Un investimento senza precedenti per la chiusura della saga

La notizia arriva da Kim Masters di Puck, che ha rivelato i dettagli della spesa colossale affrontata da Netflix per il capitolo finale della serie dei fratelli Duffer. Pur avendo un episodio in meno rispetto alla quarta stagione, la quinta di Stranger Things sarà più lunga e cinematografica che mai, con episodi della durata compresa tra 90 minuti e due ore.

I Duffer Brothers sembrano decisi a concludere la storia in grande stile, con un approccio visivo e narrativo pensato per il grande schermo. L’obiettivo è dare ai fan un finale che sia all’altezza dell’attesa e dell’impatto che la serie ha avuto dal suo debutto nel 2016. Dopo anni di rinvii e rallentamenti dovuti anche allo sciopero di sceneggiatori e attori, la produzione ha finalmente raggiunto la fase conclusiva.

Uscita in tre parti e trama del capitolo finale

La stagione 5 di Stranger Things arriverà in tre momenti distinti, trasformando il ritorno a Hawkins in un vero evento seriale. I primi quattro episodi debutteranno il 26 novembre, seguiti da altri tre il 25 dicembre. Il gran finale arriverà il 31 dicembre, chiudendo l’anno con un ultimo viaggio nel Sottosopra.
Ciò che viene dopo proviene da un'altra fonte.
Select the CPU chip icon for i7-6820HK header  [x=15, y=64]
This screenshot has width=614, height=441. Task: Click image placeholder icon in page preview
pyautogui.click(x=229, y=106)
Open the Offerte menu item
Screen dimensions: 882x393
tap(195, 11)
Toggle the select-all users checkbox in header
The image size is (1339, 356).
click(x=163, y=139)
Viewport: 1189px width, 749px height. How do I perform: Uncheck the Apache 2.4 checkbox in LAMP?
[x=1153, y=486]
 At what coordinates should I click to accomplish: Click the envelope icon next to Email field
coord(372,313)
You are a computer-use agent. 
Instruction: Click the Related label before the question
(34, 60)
Dal punto di vista narrativo, la serie riprenderà gli eventi successivi al caos provocato dalle fratture dimensionali aperte da Vecna. Undici e i suoi amici si preparano alla loro battaglia finale, determinati a fermare definitivamente la minaccia che incombe sul loro mondo. Mentre Vecna scompare nell’ombra, una nuova forza oscura sembra emergere, alzando ulteriormente la posta in gioco.
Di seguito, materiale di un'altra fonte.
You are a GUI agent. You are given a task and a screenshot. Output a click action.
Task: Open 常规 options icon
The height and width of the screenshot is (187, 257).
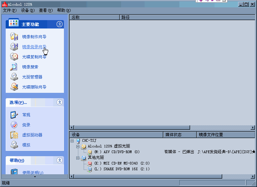coord(14,115)
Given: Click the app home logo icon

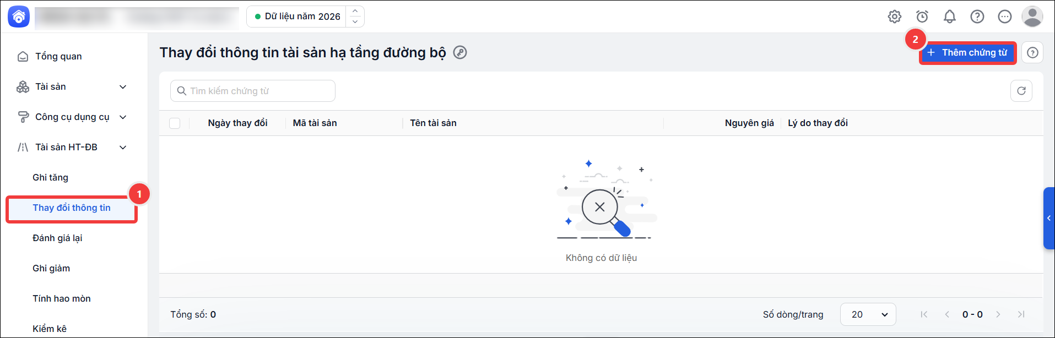Looking at the screenshot, I should [19, 17].
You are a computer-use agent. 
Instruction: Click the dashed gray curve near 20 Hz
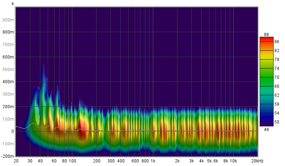18,127
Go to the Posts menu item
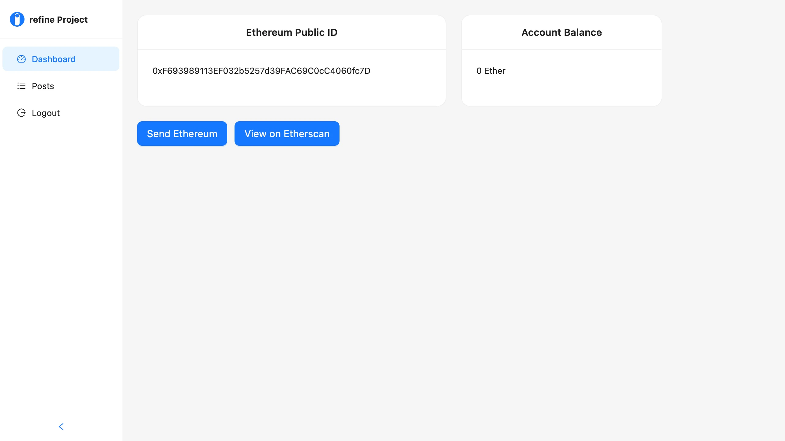This screenshot has width=785, height=441. coord(43,86)
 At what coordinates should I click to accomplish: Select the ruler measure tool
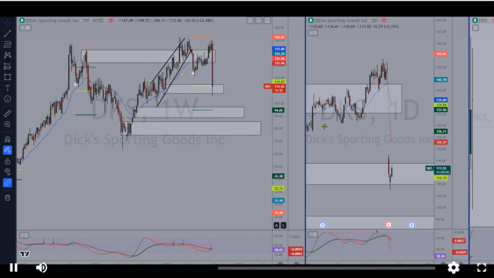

Un cast iconico e un addio in grande stile

Nel cast torneranno le figure più amate della serie: Millie Bobby Brown (Undici), Finn Wolfhard (Mike Wheeler), Gaten Matarazzo (Dustin Henderson), Caleb McLaughlin (Lucas Sinclair), David Harbour (Jim Hopper), Winona Ryder (Joyce Byers) e Jamie Campbell Bower nei panni di Vecna.

Con un budget da kolossal e una struttura narrativa che richiama il cinema, la stagione finale di Stranger Things promette di offrire uno spettacolo epico e carico di emozione. Netflix sembra intenzionata a trasformare la conclusione della saga in un evento globale, capace di lasciare il segno tanto quanto il debutto della serie quasi dieci anni fa.

I fratelli Duffer hanno promesso una chiusura cinematografica e definitiva per la storia che ha ridefinito il concetto di serialità pop. Se le aspettative saranno rispettate, Stranger Things 5 potrebbe diventare una delle produzioni televisive più imponenti mai realizzate, sancendo l’addio a Hawkins in modo memorabile.

Il conto alla rovescia è ormai iniziato, e tutto lascia pensare che l’ultima stagione sarà un’esperienza intensa e spettacolare, all’altezza del mito costruito negli anni.